A world-famous film maker, who has made many superb films in post-World War II Poland that powerfully appeal for human dignity and the uplifting of the free human spirit, and who has exerted a great influence on people through his lofty screen achievements and passionate attitude.
＊This category then was Category of Creative Arts and Moral Sciences.
“Ashes and Diamonds”
“Land of Promise”
“Man of Marble”
“Man of Iron”
Mr. Andrzej Wajda is an internationally famous film maker in Poland. In the late 1950s, when Polish cinema was in full flourish after World War II, Mr. Wajda made the films “Canal” and “Ashes and Diamonds” and he was a leader of the Polish School. Since that time he has made a major contribution to the development of cinema art by continually releasing outstanding films made with deep sensitivity and elaborate compositional power.
Born March 6, 1926 in Suwalki in the northeast of Poland, Mr. Wajda experienced the Nazi invasion at age 13, and joined the anti-Nazi resistance movement at age 16. After the liberation, he studied painting at the Academy of Fine Arts in Krakow and then dramaturgy at Leon Schiller State Theatre and Film School in Lodz. After graduating in 1954, Mr. Wajda made a series of works: “A Generation,” “Canal” and “Ashes and Diamonds,” the so-called Three Resistance Series, which as its theme carrys the tragic experiences of his countrymen during and after the war. These works give a vivid image of the way fighting and survival situations affect human begins. These films won worldwide acclaim.
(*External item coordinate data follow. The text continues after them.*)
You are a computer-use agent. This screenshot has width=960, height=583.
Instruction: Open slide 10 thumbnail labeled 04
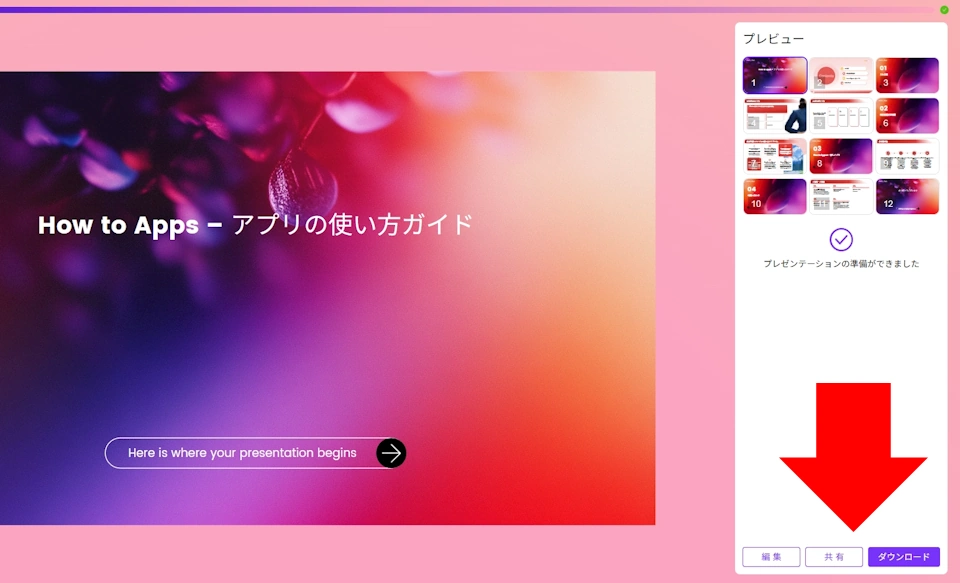click(774, 197)
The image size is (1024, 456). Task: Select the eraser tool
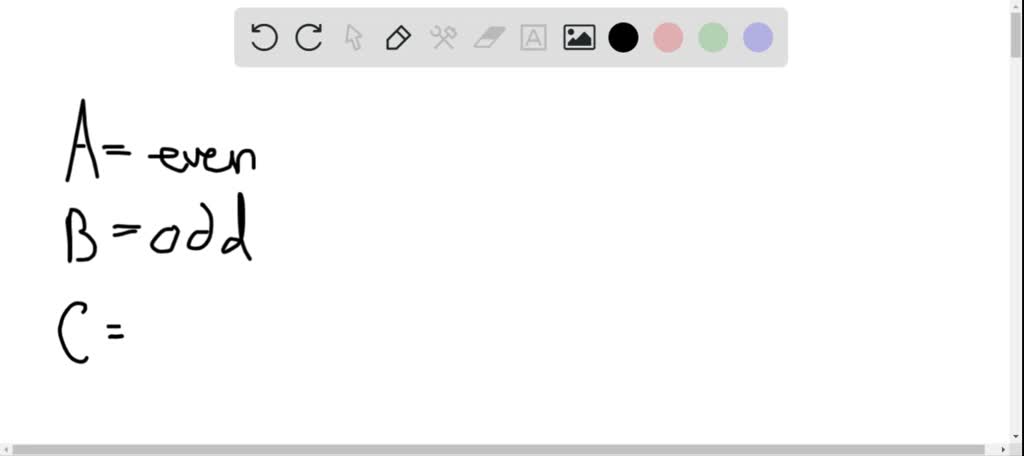click(488, 37)
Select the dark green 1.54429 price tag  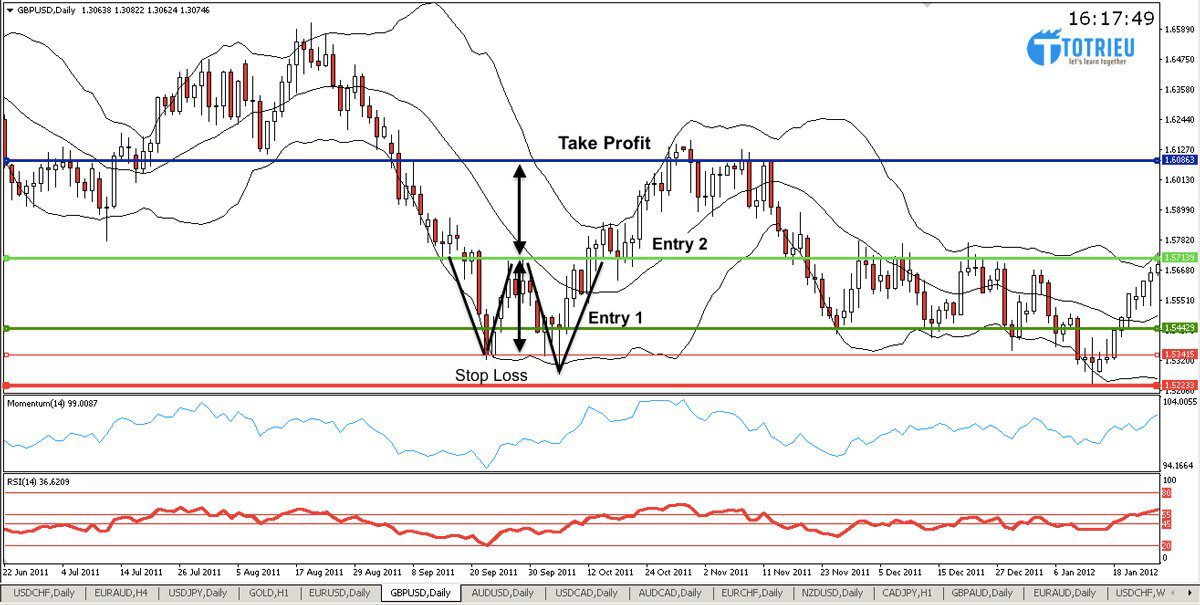point(1176,328)
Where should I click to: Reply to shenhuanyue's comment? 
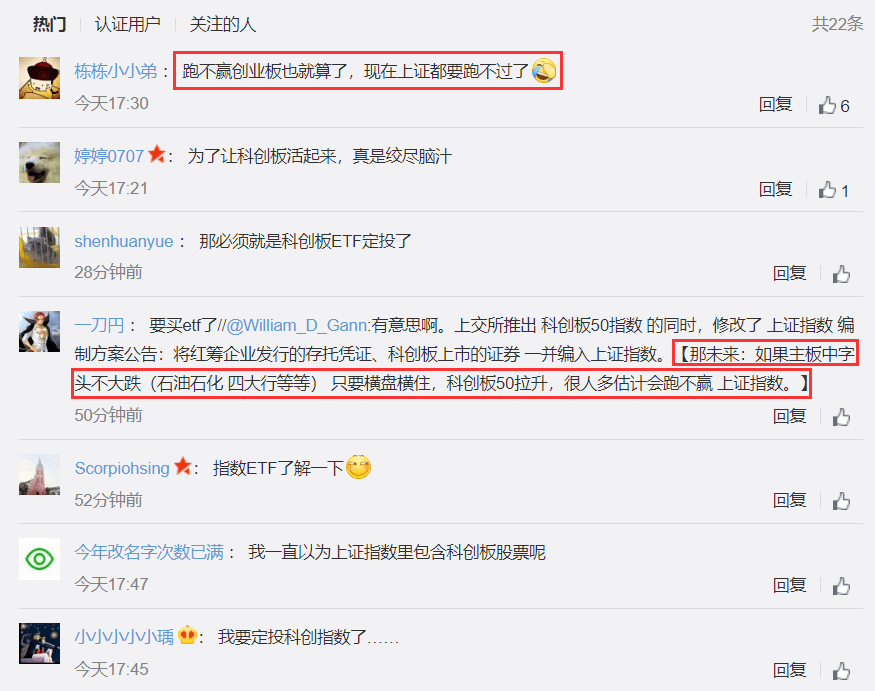790,273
While these films may be called his realistic series, Mr. Wajda also made works which may be termed a romantic series including “Innocent Sorcerers” “Birch Wood” and “The Maids of Wilko,” which lyrically express the aches and joys of youth. Moreover, in such films as “Ashes,” “The Gates of Paradise,” “Land of Promise” and “Danton,” he looked back into history to depict human aspirations and frustrations.
The consistent current that flows beneath the wide-ranging style and themes in Mr. Wajda’s works is the image of a deeply motivated person who confronts and challenges major hardships, and thereby has tried to penetrate the profundities of human nature. This image also has a close relation to his own attitude as a film maker. The films “Man of Marble” and “Man of Iron” contain powerful expressions of the way people lived under the political and social reform in Poland. He has also done broad creative and productive activities outside his own country, such as “Danton” in France, and “A Love in Germany” in Germany.
The lasting merit of Mr. Andrzej Wajda is, as his work clearly shows, that he has continually made superb films in post World War II Poland to appeal strongly for human dignity and the exaltation of free human spirit. He has exerted a great influence on people through his lofty screen achievements and passionate attitude. His personal commitment to a free spirit is underlined by his resignation from the public offices of president of the Polish Film Association and Representative, Film Unit X.
Mr. Wajda has also put his heart into theatrical performance as well as the cinema, and in particular he is renowned as a stage director for the writings of Dostoevski.
Mr. Wajda’s 60th birthday was commemorated last year with “The Exhibition — The Theatre of Andrzej Wajda” and “The Exhibition-Andrzej Wajda’s 30 films 1954-1985,” held in various places in Poland. He has recently released “A Chronicle of Amorous Accidents,” and determined the cinematization of “Nastasya Filipowna” in France. We may expect a continuing flow of Mr. Wajda’s creative activity in the future.
At the request of the sponsor of this commemorative lecture, I will look back over the thirty years I have spent as a film-maker and dramatist. From among my films and numerous stage productions, I will attempt to extract some general principles and precepts which may be of interest to you. Have I been able to discover anything exciting? I am talking not only about films perse but also about the methods of my work. I hope my attempt will be successful and that I will be able to utilize my time effectively. My first conscious experience was of war. I saw how short human life could be and how quickly it could be extinguished. Based on this personal experience, I have not left any work undone as I realized that the time I had to accomplish all my plans was short.
In the difficult postwar period there were repeated social and political crises in my country, and even though we looked forward to better political circumstances, I soon learned that hope alone was not enough.
Film and drama have in common dynamic art forms with a wide appeal and impact. A film producer is an artist, but should he rely solely on his personal artistic ability in his job, his work will be unsatisfactory. It is necessary to have the ability to bring out the artistry of the actors by working closely together with them.
Nevertheless, the personal disposition of the artist should be preserved as well as the spark of creativity which often has its roots in the artist’s native country. It is good to cultivate one’s talent and keep it intact wherever one goes in the world. Still, no matter what the hardship and no matter how one is buffeted about in the crowd as one grows older, it is also pleasant and desirable to be able to say “thank you” to and to feel at home in one’s own country.
After my talk, I hope you will understand more clearly why film producers in Poland often speak of political problems and have to participate in social debates related to the freedom of the individual and the group.
Since drama and films arise out of the social group itself and are made for the general public, we film producers also must act as responsible social human beings.